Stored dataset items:
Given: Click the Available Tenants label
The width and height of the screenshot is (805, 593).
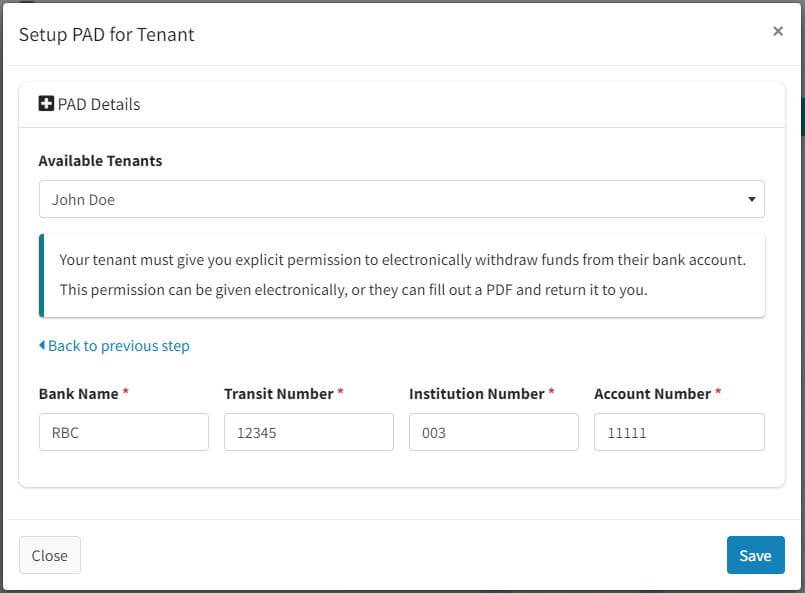Looking at the screenshot, I should (100, 161).
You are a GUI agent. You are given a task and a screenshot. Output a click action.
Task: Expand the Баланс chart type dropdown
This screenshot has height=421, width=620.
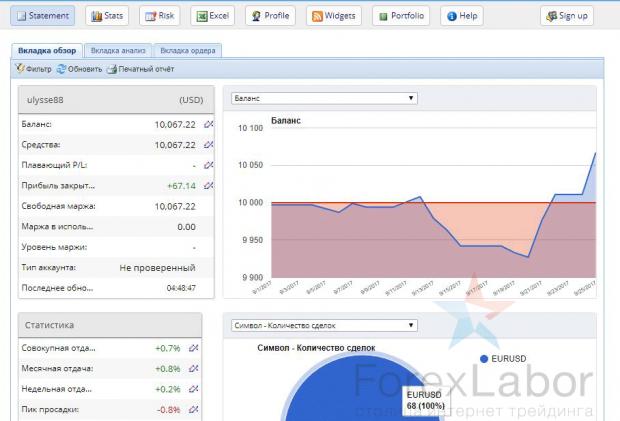[x=323, y=98]
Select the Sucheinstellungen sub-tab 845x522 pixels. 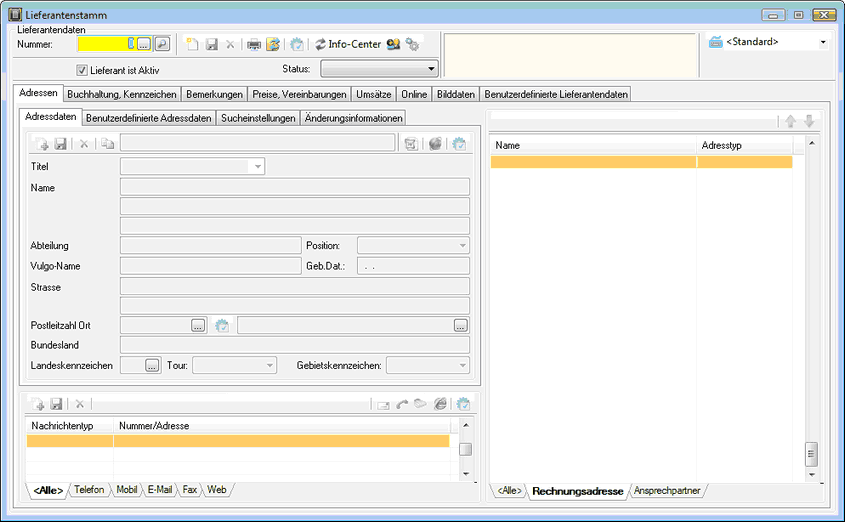(258, 118)
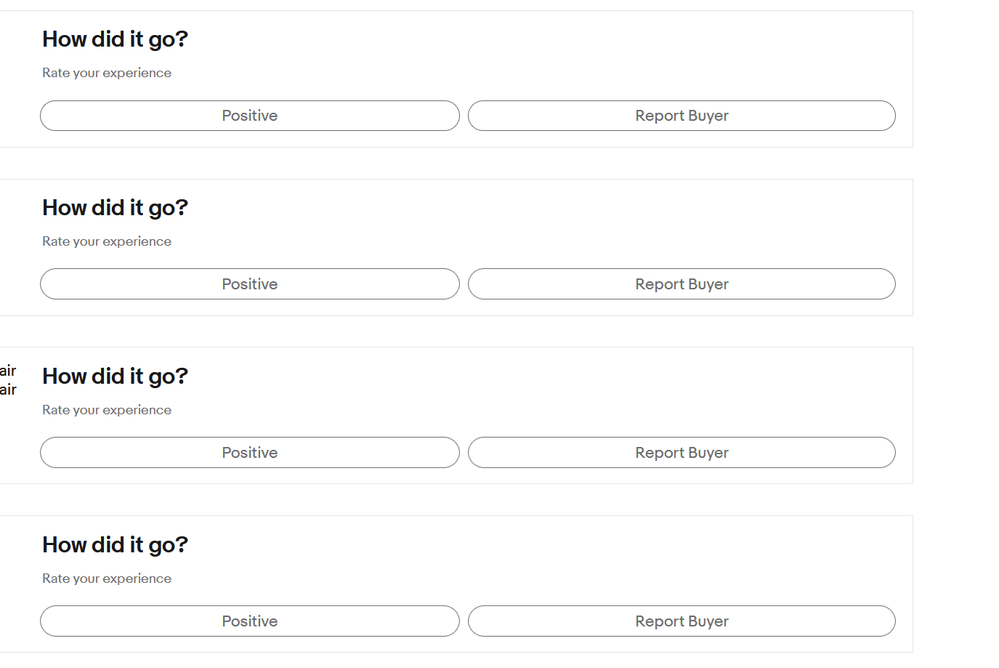The height and width of the screenshot is (668, 999).
Task: Report the buyer in the fourth feedback card
Action: [x=681, y=621]
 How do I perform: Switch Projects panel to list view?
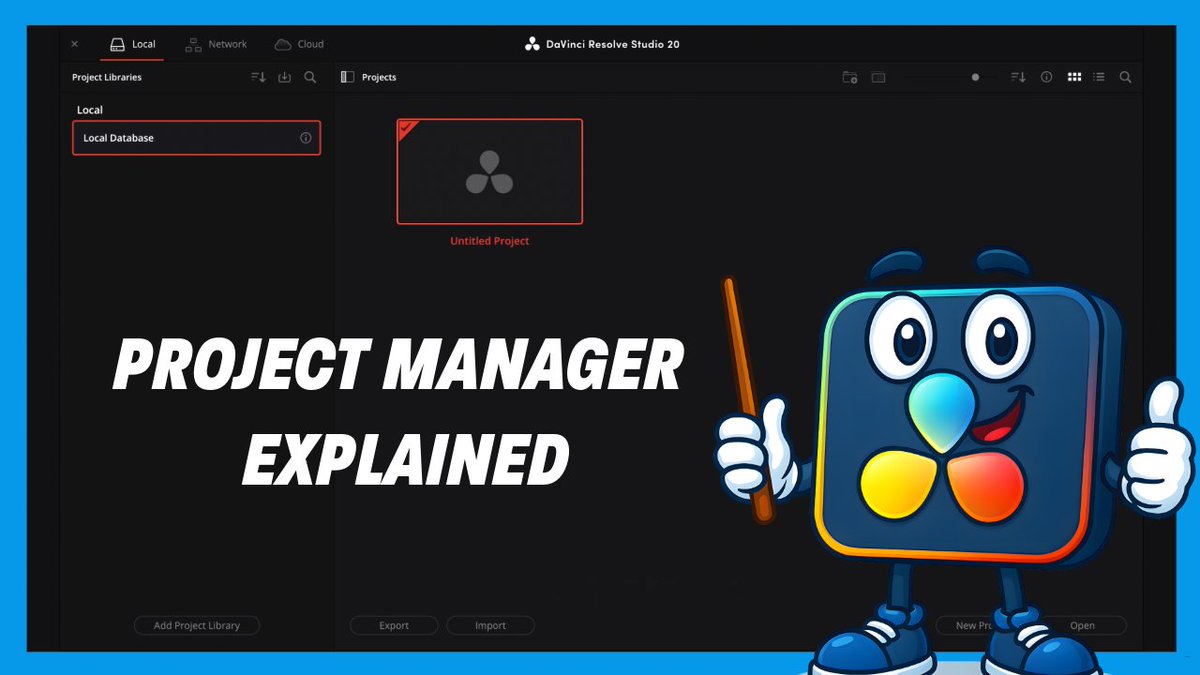click(1098, 77)
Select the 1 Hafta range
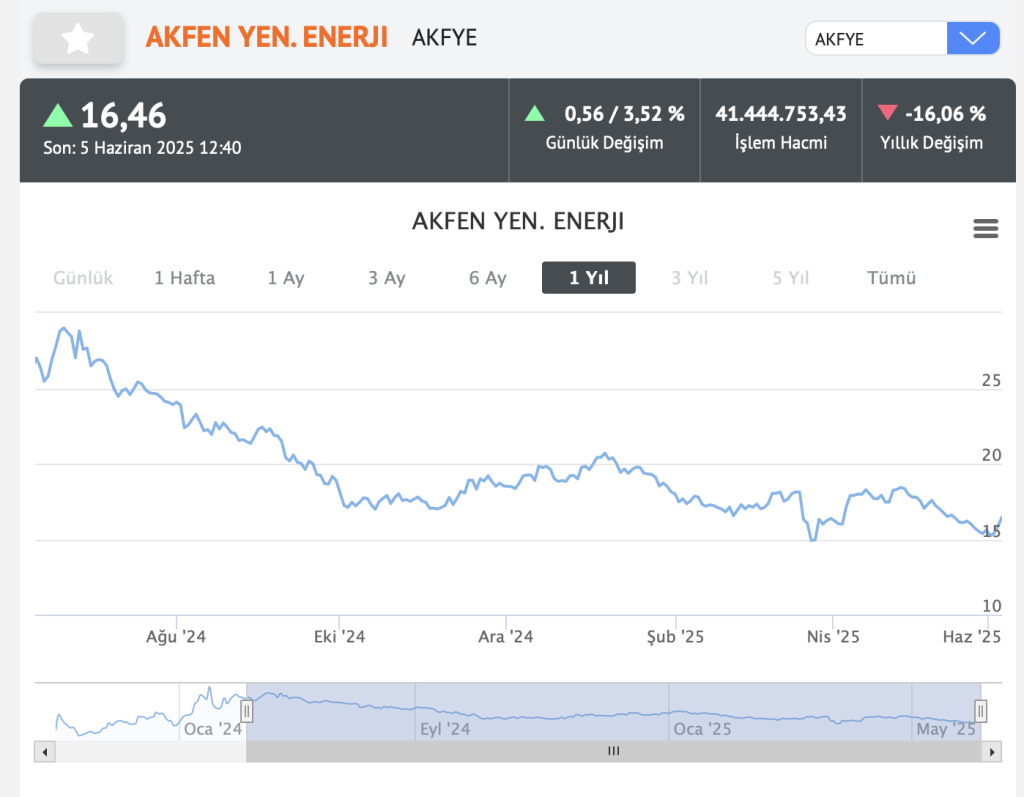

PROBLEM DETAILS
Take the lines from the one holding "How do I perform: Switch" through the final line of the records above and output them exactly, both ends included, excluding pictures.

WRITTEN SOLUTION
 How do I perform: Switch Projects panel to list view?
click(1098, 77)
Select the 1 Hafta range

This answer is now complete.